Open Wounds – Grounds For Dismissal
Time had not been good to the Tannenberg Memorial’s remains. While some like to say that time heals all wounds, in the memorial’s case, time had only covered most of the wounds in moss and weeds. A closer inspection showed that the ground here had yet to heal from the monumental monstrosity which once covered it. In several places, the remnants of brick work were randomly scattered across the ground. Every so often something crunched beneath my feet. This signaled that I was standing on small pieces of the monument. Some of the pieces were easily visible. Stooping down, I would see a bit of brick that had once been part of a much larger structure. Trying to make sense of what part of the former memorial my friend and I were standing on was impossible. We did not have a map of the memorial’s layout. This oversight did have a good side effect, we were forced to use our imagination. 

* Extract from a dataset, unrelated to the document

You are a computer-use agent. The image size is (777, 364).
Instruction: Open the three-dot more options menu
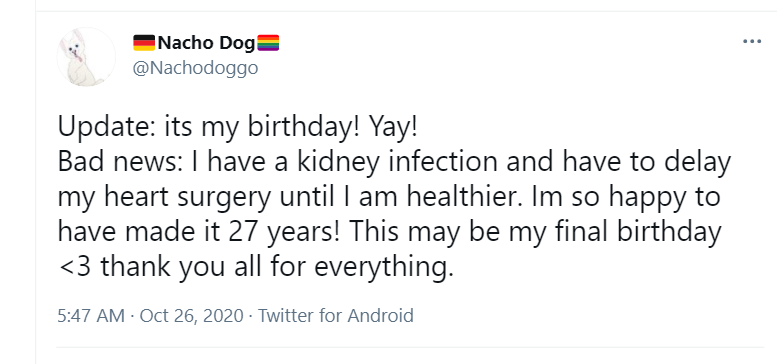click(752, 42)
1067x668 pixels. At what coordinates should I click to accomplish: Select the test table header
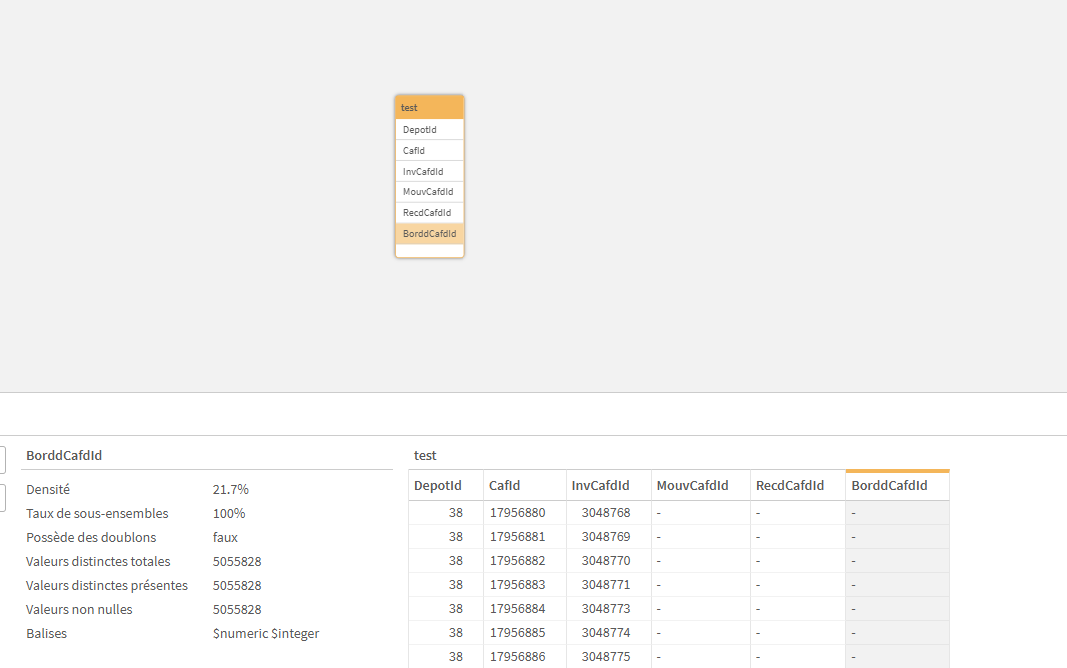pyautogui.click(x=429, y=107)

More and more pieces of the Memorial began to materialize the further we walked into the site. On one end of the property. I discovered what appeared to be a ditch. I soon plunged several meters into an overgrown trench. My friend soon joined me. We found pieces of brick strewn across the bottom and a larger portion on one side. Some of these pieces were still embedded in the ground. The ditch may have been part of the original structure, or it might have been part of earthworks that were sculpted around the memorial. The architects wanted to create a perception of the Memorial as an impregnable fortress. One that would honor some unknown German soldiers who had fallen in the Battle of Tannenberg. Later, Paul von Hindenburg, the commanding general at Tannenberg would be deified at the Memorial, when Hitler decided to have his body buried here.

The Memorial’s aesthetics were militaristic in the extreme. It was difficult to imagine that at one time there had been eight 20-meter-high towers as part of an octagonal shaped structure. The Memorial was designed to look like a medieval castle used by the Teutonic Knights. My travel companion and I had already visited Malbork Castle, which was once the magnificent headquarters of the Teutonic Knights. It also happens to be the largest castle in the world measured by land area. The Tannenberg Memorial attempted to mimic a semblance of its style and size. While Malbork Castle has survived, the Memorial has not. This was not for want of trying. The Memorial was built to last. Ironically, the Germans would be the ones initially responsible for demolishing parts of it. They could not even succeed at that task. With the Red Army closing in, they fled the area. It would take several generations for the Poles to pick the Memorial apart.

Standing its ground – Remnant of the Tannenberg Memorial

Faith & Fear – A National Shrine
My travel companion soon was urging me to see a different part of the property. That was where he found the most prominent remnant of the Memorial. A hip high square of brick stood by itself. I found the use of brick fascinating. An overwhelming majority of the historic churches in northern Poland are built out of brick. In my opinion, this was not just a case of the Germans using local materials for the Memorial. Whether purposely or subconsciously, much of the structure was built out of brick. The Tannenberg Memorial was in harmony with other sacred structures throughout the region. The Memorial was considered a national shrine, a quasi-religious site for Germany’s uber-nationalists and Nazis. Thankfully, the Memorial has now all but vanished. Nonetheless, there was just enough of it remaining to understand what once stood here and what it stood for. That made the site worth visiting, but only once. That would be enough.